## [PROBLEM DESCRIPTION]
For the word "computer", count the lines of the data that include it and give only the total.

## [GIVEN DATA]
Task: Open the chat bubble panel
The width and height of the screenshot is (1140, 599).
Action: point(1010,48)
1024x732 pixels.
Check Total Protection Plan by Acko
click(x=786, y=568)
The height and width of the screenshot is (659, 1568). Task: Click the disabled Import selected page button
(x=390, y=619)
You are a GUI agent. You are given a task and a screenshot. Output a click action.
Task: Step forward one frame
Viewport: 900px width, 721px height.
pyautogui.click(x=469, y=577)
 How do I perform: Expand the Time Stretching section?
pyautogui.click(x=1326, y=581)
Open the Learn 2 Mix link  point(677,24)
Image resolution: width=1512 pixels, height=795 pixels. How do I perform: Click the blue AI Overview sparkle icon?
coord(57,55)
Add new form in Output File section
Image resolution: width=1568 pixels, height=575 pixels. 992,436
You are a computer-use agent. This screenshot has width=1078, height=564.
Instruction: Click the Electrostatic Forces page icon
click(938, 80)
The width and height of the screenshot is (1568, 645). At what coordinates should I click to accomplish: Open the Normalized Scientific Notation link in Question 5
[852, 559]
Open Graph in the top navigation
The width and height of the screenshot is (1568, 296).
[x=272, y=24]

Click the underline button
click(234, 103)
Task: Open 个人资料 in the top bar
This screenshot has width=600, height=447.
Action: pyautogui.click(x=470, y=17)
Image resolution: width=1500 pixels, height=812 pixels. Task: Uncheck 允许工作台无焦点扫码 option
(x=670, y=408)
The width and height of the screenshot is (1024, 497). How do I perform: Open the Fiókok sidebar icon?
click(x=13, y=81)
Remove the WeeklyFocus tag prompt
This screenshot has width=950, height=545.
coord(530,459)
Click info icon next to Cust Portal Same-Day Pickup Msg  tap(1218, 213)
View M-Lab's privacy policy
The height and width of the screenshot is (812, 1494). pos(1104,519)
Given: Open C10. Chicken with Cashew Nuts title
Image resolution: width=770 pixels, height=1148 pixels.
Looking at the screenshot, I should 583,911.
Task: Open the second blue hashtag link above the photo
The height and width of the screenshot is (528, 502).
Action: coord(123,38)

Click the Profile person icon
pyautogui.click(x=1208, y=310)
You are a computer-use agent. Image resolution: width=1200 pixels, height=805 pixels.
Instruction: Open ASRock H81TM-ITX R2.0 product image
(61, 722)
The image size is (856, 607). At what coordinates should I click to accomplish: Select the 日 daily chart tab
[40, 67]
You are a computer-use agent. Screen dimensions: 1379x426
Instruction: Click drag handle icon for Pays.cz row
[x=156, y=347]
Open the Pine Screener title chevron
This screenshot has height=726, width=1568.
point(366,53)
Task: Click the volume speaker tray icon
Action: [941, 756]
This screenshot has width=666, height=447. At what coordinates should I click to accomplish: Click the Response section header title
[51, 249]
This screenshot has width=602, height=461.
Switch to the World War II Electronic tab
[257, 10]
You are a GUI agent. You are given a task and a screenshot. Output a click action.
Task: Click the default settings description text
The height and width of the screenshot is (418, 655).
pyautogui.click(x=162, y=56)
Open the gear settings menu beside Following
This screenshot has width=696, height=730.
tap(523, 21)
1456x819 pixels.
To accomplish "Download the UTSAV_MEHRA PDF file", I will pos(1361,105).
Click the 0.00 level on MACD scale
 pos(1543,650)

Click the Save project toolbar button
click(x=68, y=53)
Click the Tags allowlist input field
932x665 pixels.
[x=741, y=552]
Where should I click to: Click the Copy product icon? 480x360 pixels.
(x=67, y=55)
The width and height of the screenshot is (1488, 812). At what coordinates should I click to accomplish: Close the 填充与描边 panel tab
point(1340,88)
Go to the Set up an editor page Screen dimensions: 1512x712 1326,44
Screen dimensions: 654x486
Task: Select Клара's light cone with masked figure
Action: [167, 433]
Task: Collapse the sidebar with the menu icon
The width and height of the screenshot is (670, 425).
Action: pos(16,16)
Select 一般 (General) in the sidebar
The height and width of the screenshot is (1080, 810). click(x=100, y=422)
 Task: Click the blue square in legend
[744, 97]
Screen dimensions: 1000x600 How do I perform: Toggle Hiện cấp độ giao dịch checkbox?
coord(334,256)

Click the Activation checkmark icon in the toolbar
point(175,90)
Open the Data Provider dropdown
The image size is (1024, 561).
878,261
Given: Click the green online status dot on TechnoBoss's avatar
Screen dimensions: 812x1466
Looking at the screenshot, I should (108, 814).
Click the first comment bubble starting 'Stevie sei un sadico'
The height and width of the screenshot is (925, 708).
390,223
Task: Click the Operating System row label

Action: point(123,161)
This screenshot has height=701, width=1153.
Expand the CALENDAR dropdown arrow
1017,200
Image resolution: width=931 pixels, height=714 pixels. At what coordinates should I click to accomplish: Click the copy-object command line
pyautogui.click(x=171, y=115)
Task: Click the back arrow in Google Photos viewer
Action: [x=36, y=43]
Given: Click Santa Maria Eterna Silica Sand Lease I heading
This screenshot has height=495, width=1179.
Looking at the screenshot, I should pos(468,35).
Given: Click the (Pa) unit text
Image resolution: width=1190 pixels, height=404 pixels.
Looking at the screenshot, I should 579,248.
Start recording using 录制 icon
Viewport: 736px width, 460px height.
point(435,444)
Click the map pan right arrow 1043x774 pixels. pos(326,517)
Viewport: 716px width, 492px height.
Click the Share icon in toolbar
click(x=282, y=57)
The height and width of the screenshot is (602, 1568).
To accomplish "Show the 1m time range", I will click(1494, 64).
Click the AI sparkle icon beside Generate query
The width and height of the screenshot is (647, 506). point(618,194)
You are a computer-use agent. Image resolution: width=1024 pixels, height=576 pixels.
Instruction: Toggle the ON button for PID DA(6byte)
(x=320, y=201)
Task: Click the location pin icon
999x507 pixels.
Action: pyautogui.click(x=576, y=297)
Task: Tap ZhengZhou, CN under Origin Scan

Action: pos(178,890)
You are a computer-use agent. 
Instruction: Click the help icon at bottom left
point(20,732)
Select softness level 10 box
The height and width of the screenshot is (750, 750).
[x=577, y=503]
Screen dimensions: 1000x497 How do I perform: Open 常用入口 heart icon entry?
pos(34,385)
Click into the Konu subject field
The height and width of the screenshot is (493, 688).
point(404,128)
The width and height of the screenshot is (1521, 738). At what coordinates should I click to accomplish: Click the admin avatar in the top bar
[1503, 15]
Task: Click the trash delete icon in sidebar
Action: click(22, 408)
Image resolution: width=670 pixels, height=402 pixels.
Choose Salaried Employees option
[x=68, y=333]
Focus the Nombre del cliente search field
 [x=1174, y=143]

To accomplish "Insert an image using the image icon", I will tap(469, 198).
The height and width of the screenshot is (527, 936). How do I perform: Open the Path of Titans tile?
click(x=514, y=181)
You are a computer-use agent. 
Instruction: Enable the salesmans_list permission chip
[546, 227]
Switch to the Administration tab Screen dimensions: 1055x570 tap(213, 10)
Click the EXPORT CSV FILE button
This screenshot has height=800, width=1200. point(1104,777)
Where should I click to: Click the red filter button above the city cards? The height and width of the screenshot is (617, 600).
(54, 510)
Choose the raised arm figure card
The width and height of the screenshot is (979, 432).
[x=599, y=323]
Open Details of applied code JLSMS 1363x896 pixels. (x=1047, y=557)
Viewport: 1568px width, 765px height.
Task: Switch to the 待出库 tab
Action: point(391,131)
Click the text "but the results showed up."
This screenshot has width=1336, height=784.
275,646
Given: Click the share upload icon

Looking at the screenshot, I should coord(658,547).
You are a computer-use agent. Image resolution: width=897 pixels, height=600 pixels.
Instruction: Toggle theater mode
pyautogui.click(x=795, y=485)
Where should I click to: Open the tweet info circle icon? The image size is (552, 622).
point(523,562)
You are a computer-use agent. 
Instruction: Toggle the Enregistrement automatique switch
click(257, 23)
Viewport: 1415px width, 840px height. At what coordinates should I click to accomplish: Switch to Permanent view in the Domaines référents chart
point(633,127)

## [ANSWER SPACE]
8